# Earth Engine Explore

Explore possible explanatory and response variables for fire risk modeling across the Amazon

In [None]:
import matplotlib.pyplot as plt
import numpy as np
import tensorflow as tf
from tensorflow import keras
from tensorflow.keras import layers
import pickle

In [None]:
SEED = 54
RNG = np.random.default_rng(SEED)

# Set params

In [None]:
# Final scale
FINAL_SCALE = 500 # in Meters
# Set patch size
PATCH_SIZE = 128

# For model, input and output bands
INPUT_BANDS = (
    ['{}{:02d}'.format('A', i) for i in range(64)]
    + ['burned_area_2023']
    # + ['{}{:02d}_prev_year'.format('A', i) for i in range(64)]
    # + ['burned_area_{}'.format(y) for y in range(1985, 2024)]
)
# INPUT_BANDS = ['burned_area_{}'.format(y) for y in range(1985, 2024)]
OUTPUT_BANDS = ['BurnDate']

# Structure needed for parsing tensorflow record
with open('features_dict.pkl', 'rb') as f:
    FEATURES_DICT = pickle.load(f)

# Create dataset

In [None]:
class Augment(tf.keras.layers.Layer):
  def __init__(self, seed=42):
    super().__init__()
    # both use the same seed, so they'll make the same random changes.
    self.augment_inputs = tf.keras.layers.RandomFlip(
        mode="horizontal_and_vertical", seed=seed)
    self.augment_labels = tf.keras.layers.RandomFlip(
        mode="horizontal_and_vertical", seed=seed)

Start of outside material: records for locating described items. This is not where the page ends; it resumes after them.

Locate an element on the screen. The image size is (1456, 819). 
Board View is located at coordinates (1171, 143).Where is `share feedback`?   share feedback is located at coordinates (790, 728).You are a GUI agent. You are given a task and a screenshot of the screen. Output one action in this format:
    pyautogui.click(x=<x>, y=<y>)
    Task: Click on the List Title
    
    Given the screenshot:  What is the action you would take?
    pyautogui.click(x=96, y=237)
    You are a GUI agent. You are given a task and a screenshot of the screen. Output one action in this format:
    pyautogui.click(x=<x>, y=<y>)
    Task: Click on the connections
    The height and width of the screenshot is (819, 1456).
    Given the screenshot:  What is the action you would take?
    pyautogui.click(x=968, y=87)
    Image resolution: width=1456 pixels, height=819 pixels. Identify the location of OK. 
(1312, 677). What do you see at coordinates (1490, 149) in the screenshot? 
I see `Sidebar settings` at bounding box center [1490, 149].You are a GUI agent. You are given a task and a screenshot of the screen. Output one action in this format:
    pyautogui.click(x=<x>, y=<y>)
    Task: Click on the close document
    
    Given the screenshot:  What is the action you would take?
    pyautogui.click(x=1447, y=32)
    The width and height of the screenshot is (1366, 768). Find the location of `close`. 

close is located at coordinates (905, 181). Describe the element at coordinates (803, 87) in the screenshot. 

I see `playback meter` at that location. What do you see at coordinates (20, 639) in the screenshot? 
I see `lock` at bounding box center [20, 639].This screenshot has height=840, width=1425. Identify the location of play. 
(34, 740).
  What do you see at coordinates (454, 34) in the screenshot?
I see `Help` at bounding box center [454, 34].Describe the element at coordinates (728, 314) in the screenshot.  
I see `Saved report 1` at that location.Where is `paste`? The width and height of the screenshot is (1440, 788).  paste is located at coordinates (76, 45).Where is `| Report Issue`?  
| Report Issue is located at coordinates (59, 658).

  def call(self, inputs, labels):
    inputs = {name: self.augment_inputs(v) for name, v in inputs.items()}
    labels = self.augment_labels(labels)
    return inputs, labels


def parse_tfrecord(example_proto):
  return tf.io.parse_single_example(example_proto, FEATURES_DICT)


def to_tuple(inputs):
  return (
      {name: inputs[name] for name in INPUT_BANDS},
      inputs[OUTPUT_BANDS[0]] > 0
      # tf.one_hot(tf.cast(inputs[OUTPUT_BANDS[0]], tf.uint8), )
  )


def get_dataset(pattern, batch_size, shuffle=True):
  dataset = tf.data.Dataset.list_files(pattern).interleave(
      lambda filename: tf.data.TFRecordDataset(filename, compression_type='GZIP'))
  dataset = dataset.map(parse_tfrecord, num_parallel_calls=tf.data.AUTOTUNE)
  dataset = dataset.map(to_tuple, num_parallel_calls=tf.data.AUTOTUNE)
  dataset = dataset.cache()
  if shuffle:
    dataset = dataset.shuffle(512)
  dataset = dataset.batch(batch_size)
  dataset = dataset.prefetch(buffer_size=tf.data.AUTOTUNE)
  return dataset


# Create the training and validation datasets.
training_dataset = get_dataset('../data/beam/training-*.tfrecord.gz', 8) #.map(Augment(), num_parallel_calls=tf.data.AUTOTUNE)
validation_dataset = get_dataset('../data/beam/validation-*.tfrecord.gz', 1, shuffle=False)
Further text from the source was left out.